| EXCERPT PROVIDED |
==*==

= Azra Meadows =

British-Pakistani naturalist

Azra Meadows is a Scottish lecturer of Pakistani descent. is an Honorary Lecturer in the Institute of Biomedical and Life Sciences at The University of Glasgow and is married to Professor Peter S. Meadows, along with whom she has carried out extensive work of an environmental, cultural and educational nature in both Scotland and Pakistan. Azra Meadows was born in Glasgow to Pakistani parents.

Professor Peter S. Meadows and Dr Azra Meadows are the editors of The Glasgow Naturalist, the annual publication of The Glasgow Natural History Society.

In addition to this, Azra Meadows is a Director of The Scottish Academy of Asian Arts, has previously held the post of chairperson of the Scottish Pakistani Society and, in 2006, was elected for a second term to the Council of the Zoological Society of London, of which she is also a Trustee.

== Cultural initiatives ==

Amongst the projects in which Professor Peter Meadows and Dr Azra Meadows have played a significant role is the Connecting Futures:Student Dialogues programme.

==*==

| DATA TO EXAMINE |
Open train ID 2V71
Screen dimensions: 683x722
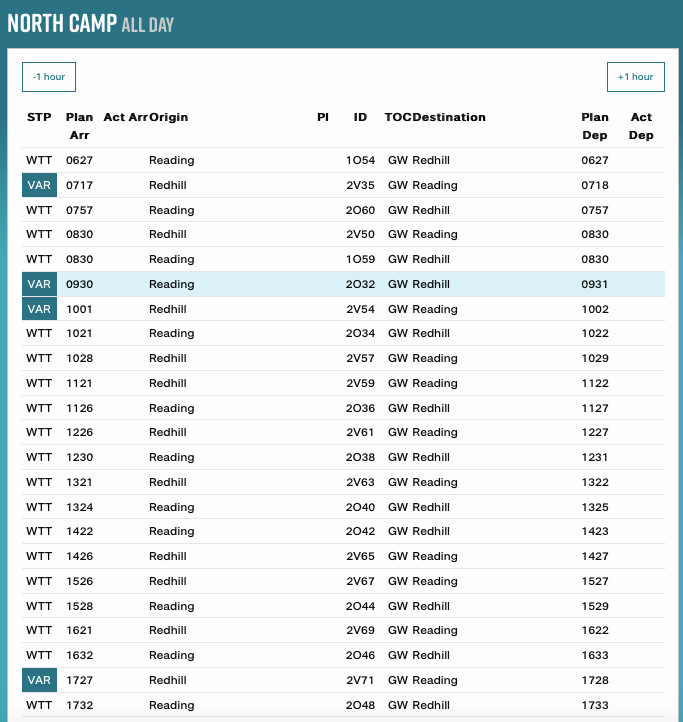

==*==

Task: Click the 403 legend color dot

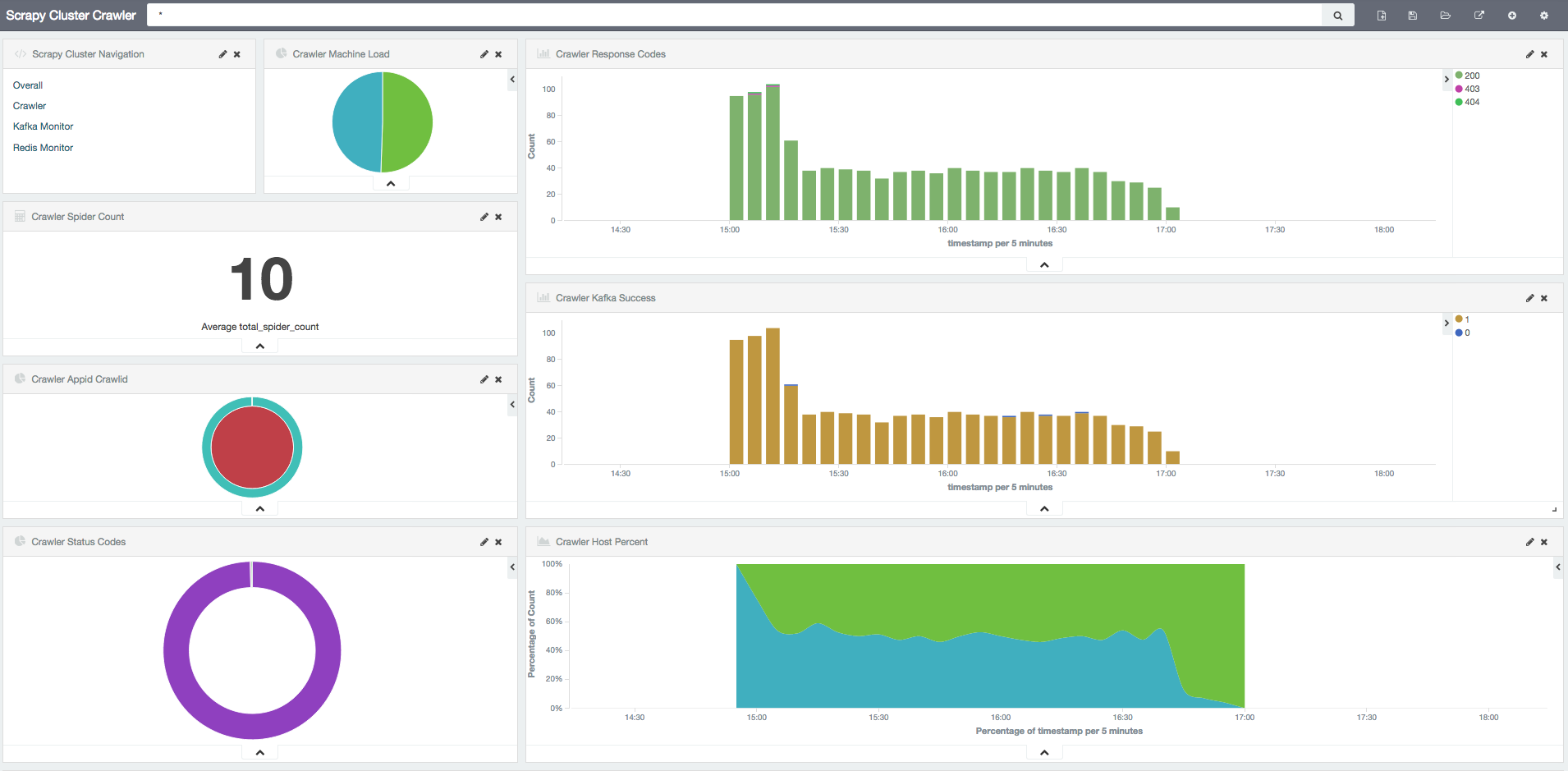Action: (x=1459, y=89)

==*==

| PARTS OF THE EXERCISE |
1. Please copy from the Azra Meadows article the part that opens with the words containing "Professor Peter S. Meadows and" and closes with "Natural History Society.".
2. Render this sentence from the Azra Meadows article in Spanish: "Professor Peter S. Meadows and Dr Azra Meadows are the editors of The Glasgow Naturalist, the annual publication of The Glasgow Natural History Society."
3. Pick up the Azra Meadows article after its last sentence and keep writing it.

| EXPECTED RESULTS |
1.
Professor Peter S. Meadows and Dr Azra Meadows are the editors of The Glasgow Naturalist, the annual publication of The Glasgow Natural History Society.

2. El profesor Peter S. Meadows y la Dra. Azra Meadows son los editores de The Glasgow Naturalist, la publicación anual de The Glasgow Natural History Society.

3.
Conceived by the Foreign and Commonwealth Office and the British Council, the aim of the initiative was to foster an understanding between the cultural backgrounds of students from the UK and those of Muslim countries, as part of which a delegation of sixteen students from the UK - four from The University of Glasgow, four from the University of Edinburgh, four from the University of Warwick and four from Cardiff University - visited Pakistan in 2005.

The Meadows, as well as facilitating the preparations for the delegation of Glasgow students - Anna Chiumento, Gary Sergeant, Zoe Nisbet and Tommy Ga-Ken Wan - have ensured that the value, purpose and success of the initiative is not forgotten. This has been done by arranging and assisting the students from Glasgow University to deliver, on several occasions, a lecture entitled Bridging the Divide: Myths and Realities, describing their experiences in Pakistan and their impact. At the invitation of Dr Maliha Lodhi, the High Commissioner of Pakistan to the United Kingdom, the lecture was delivered in September 2005 to an audience at the High Commission of Pakistan in London.

==Awards and nominations==
In January 2014, Meadows was nominated for the Science and Engineering award at the British Muslim Awards.